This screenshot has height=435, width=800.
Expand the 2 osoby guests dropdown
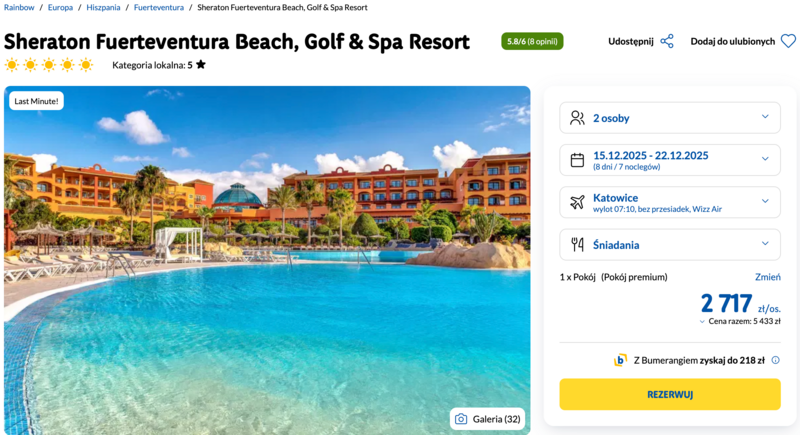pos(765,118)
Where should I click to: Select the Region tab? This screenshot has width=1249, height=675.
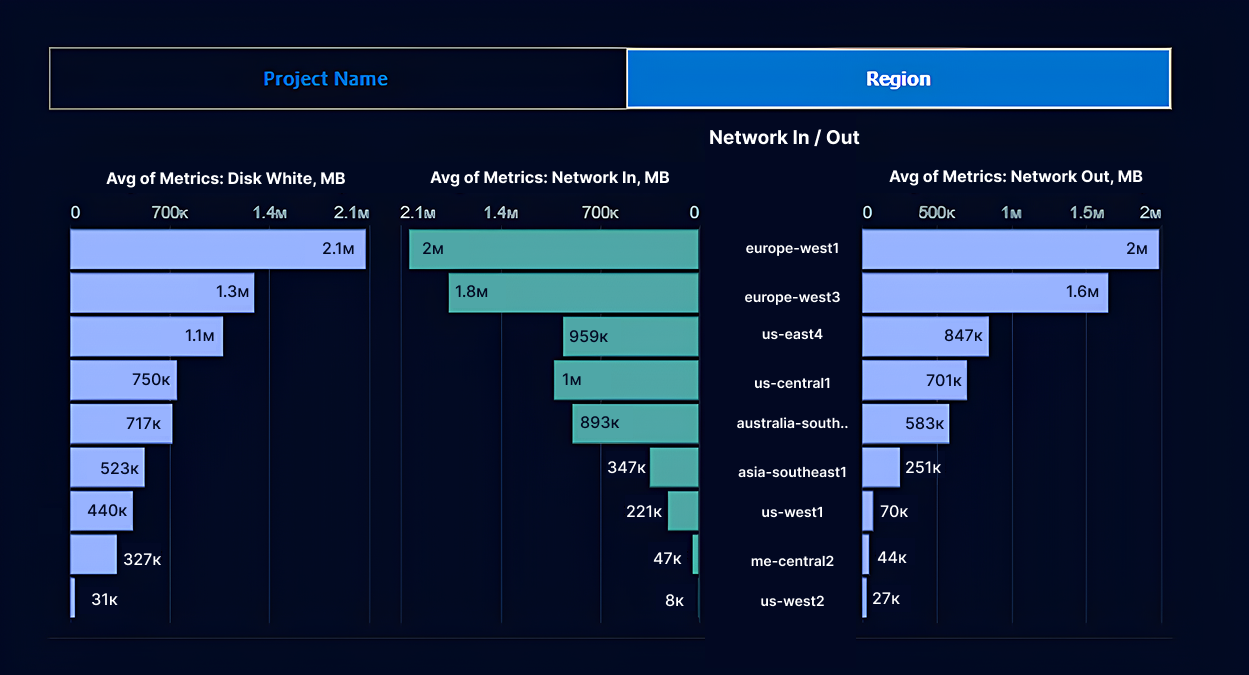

==

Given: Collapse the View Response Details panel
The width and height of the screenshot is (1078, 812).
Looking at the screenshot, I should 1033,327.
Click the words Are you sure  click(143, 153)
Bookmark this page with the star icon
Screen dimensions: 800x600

* * *

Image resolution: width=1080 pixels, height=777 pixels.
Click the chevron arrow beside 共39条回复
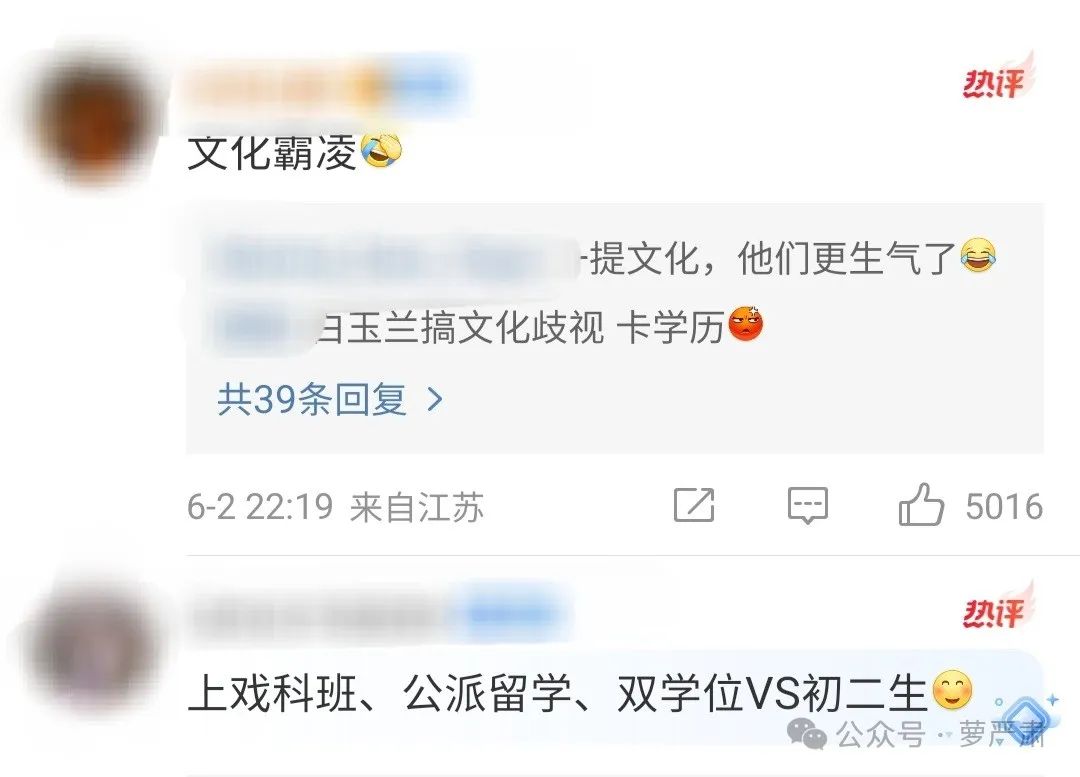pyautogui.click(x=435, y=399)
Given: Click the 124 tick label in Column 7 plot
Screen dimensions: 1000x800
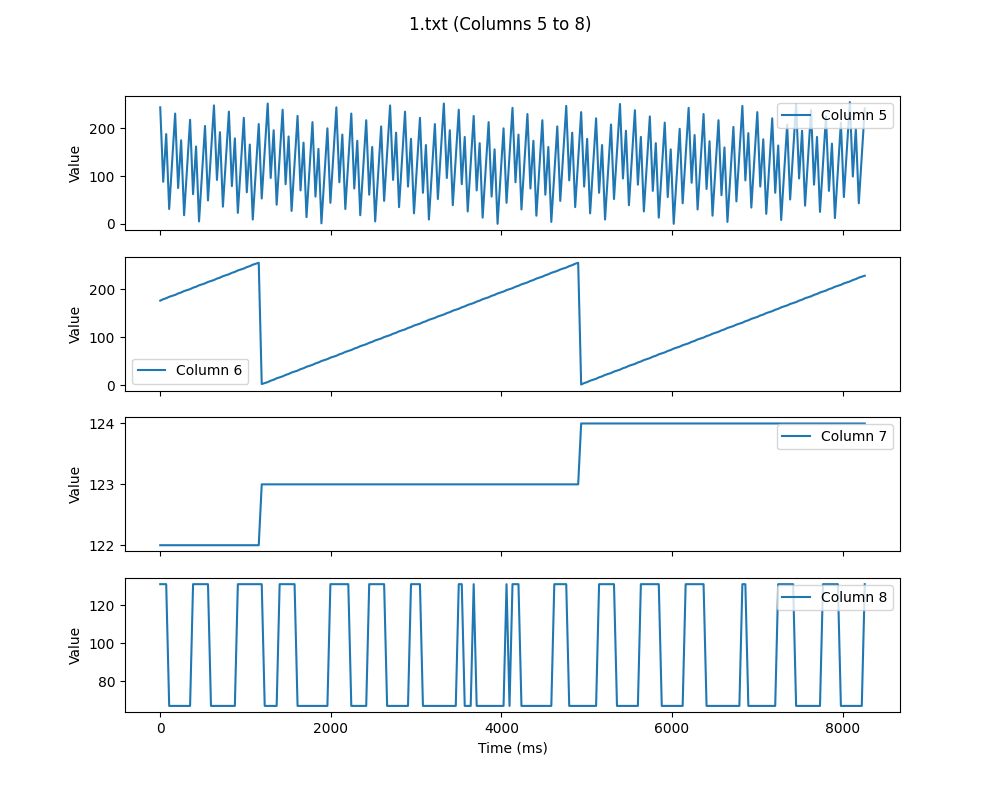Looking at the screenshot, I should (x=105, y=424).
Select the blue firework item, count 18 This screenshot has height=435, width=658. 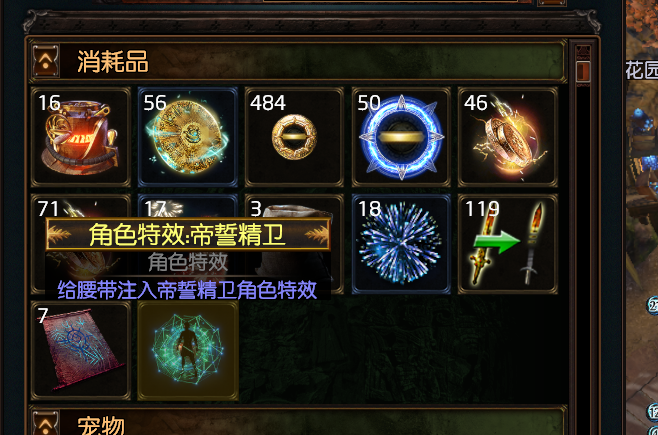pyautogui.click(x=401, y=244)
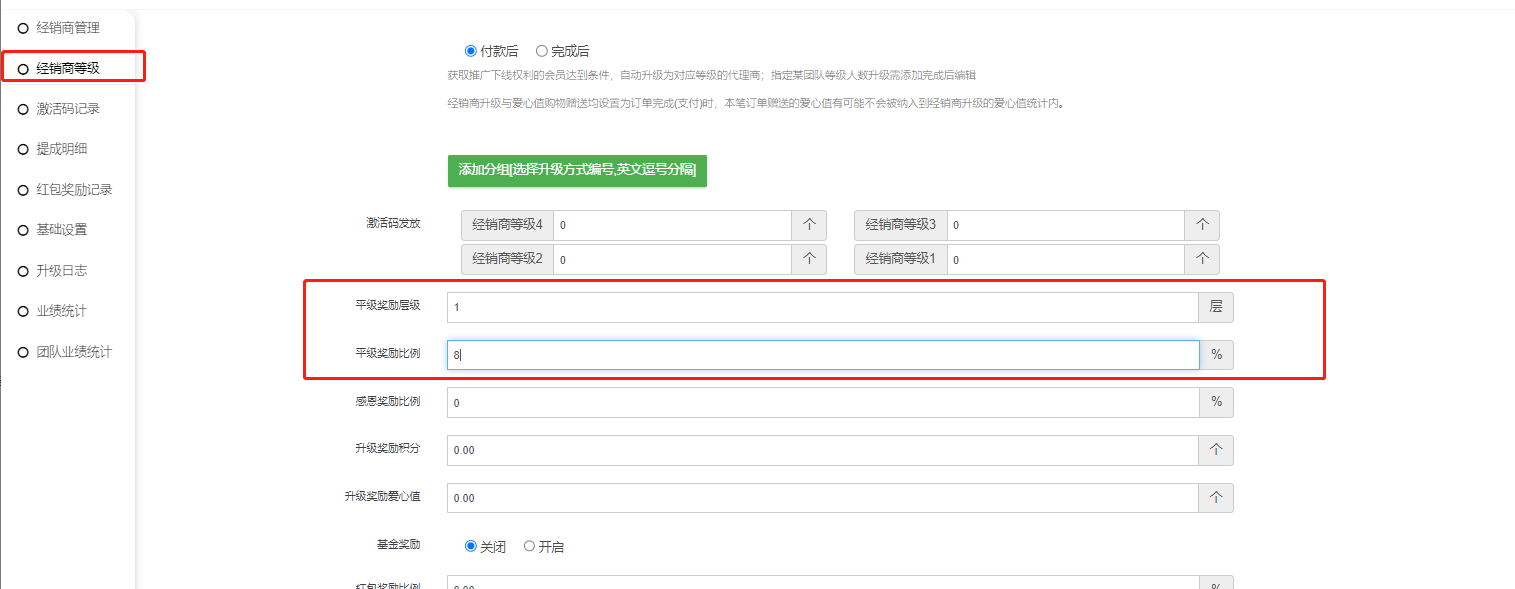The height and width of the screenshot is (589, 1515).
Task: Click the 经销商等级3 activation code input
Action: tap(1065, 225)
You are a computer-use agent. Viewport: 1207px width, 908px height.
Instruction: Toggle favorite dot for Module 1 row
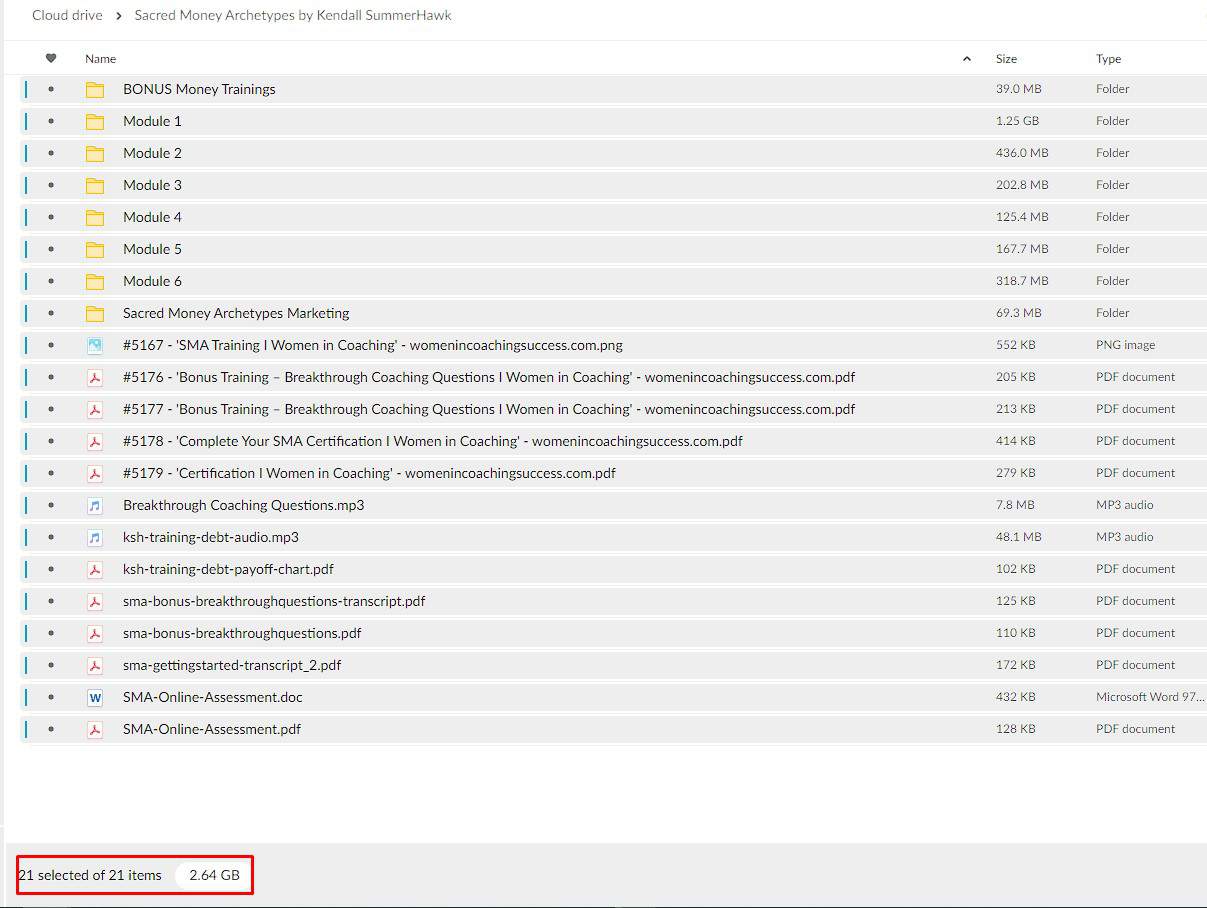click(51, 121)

The problem
Where does the string "Given" appear in the records above? Show every line that holds it.

Answer to the exercise
Given: Collapse the View Response Details panel
Given: Click the 124 tick label in Column 7 plot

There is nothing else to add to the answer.